Several limitations affecting the generalizability and external validity of our findings should be noted. A convenience sample of elderly individuals was examined, in which females were overrepresented. Participants were recruited at information sessions for seniors and might thus be more interested and open-minded regarding technological innovations than the average person of their age group. Yet it could be argued that this group represents potential buyers relatively well. It is also unclear to which extent the findings can be generalized to individuals from other countries, as attitudes towards technology are likely to be influenced by cultural norms and expectations.

5.2 Main Findings

Overall, a relatively positive attitude towards ambient intelligence was observed. All six features, as well as all systems without behavior observation through cameras, were perceived as generally valuable. Respondents rated emergency detection and burglary detection as particularly useful and important, particularly in contrast to living comfort features. It is notable that senior citizens perceive burglary detection functionality as more useful than disease detection and living comfort features, and are willing to accept higher costs for it. Similar to the findings from previous studies [5, 7, 10], ease of use and affordability were elderly seniors’ top priorities. This emphasizes the need for systems that are easy to use as well as easy to understand.

It is noteworthy that in the comparisons of the systems, the camera-based system is relatively poorly rated, although it is easy to use. Contrary to the abstract review of the requirements for Ambient Intelligence systems, privacy seems to be more important for respondents than ease of use. Yet, aspects of data protection and misuse of information did not appear to be important for them. Their privacy definitions seemed to focus more on aspects of system visibility to others and an avoidance of shame. The floor-based system received largely positive appraisal. Fear of electromagnetic radiation, which we expected to be an issue for elderly individuals, was not observed.
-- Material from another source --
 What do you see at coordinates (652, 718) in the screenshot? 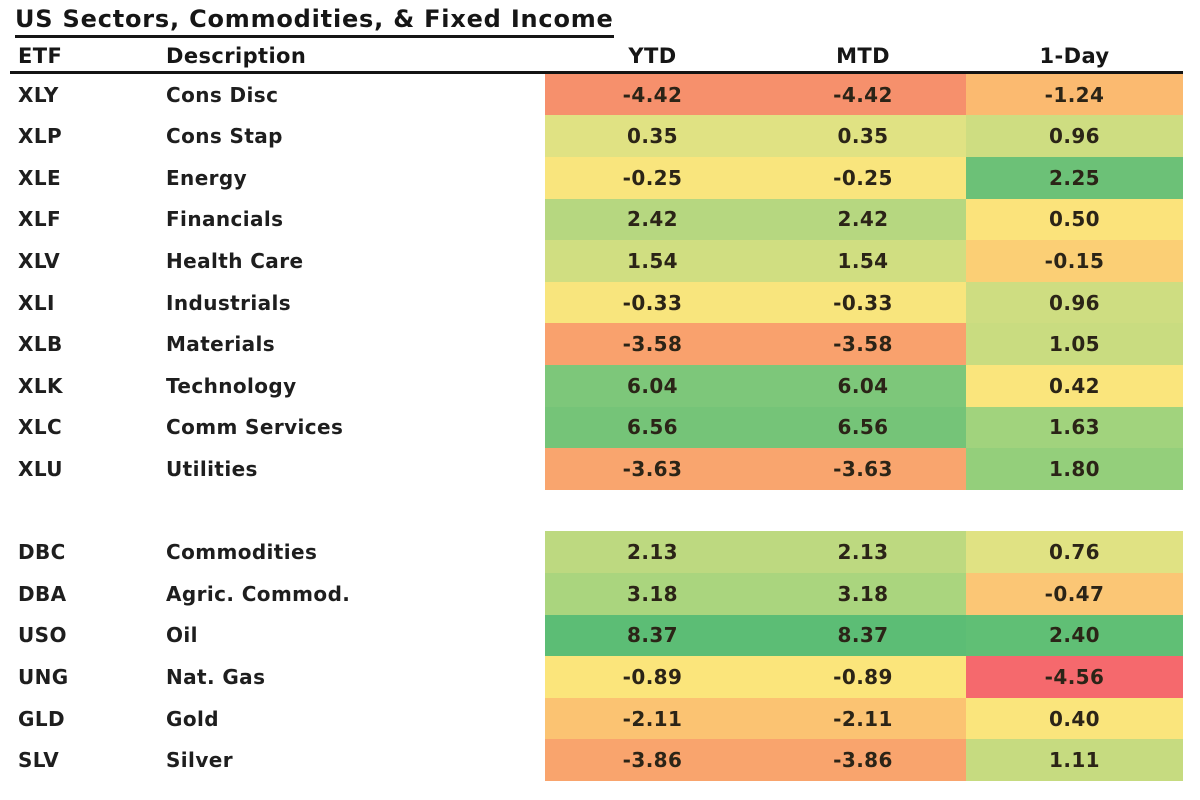
I see `ytd-value: -2.11` at bounding box center [652, 718].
Participants also did not consider it a general disadvantage that their behavior and motion patterns were recorded.

The relative positive attitude and openness to technical assistance systems are consistent with the findings from other studies [14, 16]. At the same time, substantial worries regarding the type of recorded information and data safety were noted, as well as a low willingness to change daily habits. These results suggest that fears of technology were more pronounced among individuals with little or no previous experience with Ambient Intelligence, thus confirming the assumption that technological acceptance depends on each individual’s experiences and previous contact with such technologies [15]. The fact that most respondents knew about the wearable mobile one-button emergency call system due to its high market penetration may partly explain the largely positive attitudes towards this system. While several studies [79, 17] expressed concern about older adults feeling stigmatized and labeled as too frail when using assistive technologies, such concerns could not be confirmed in our study.

The willingness to accept extra costs for certain features, however, was mediocre. Again, it is striking that the willingness to pay for security features is larger than for functionality related to health protection or living comfort enhancement. To some extent, this phenomenon might be specific for Germany, where costs of health care systems are expected to be fully covered by health insurance.

6 Summary

As our central scientific contribution, we present an extensive study on ambient intelligence with 60 German participants aged 65 or older. We analyze multiple factors including fears, desired features, and privacy trade-offs.

Our study shows that elderly persons in Germany have a relatively positive attitude towards Ambient Intelligence systems. It is conceivable that associated fears on privacy and reliability can be reduced significantly with technology pervasion. Nonetheless, usage of cameras or data exchanges with commercial service providers are generally not accepted.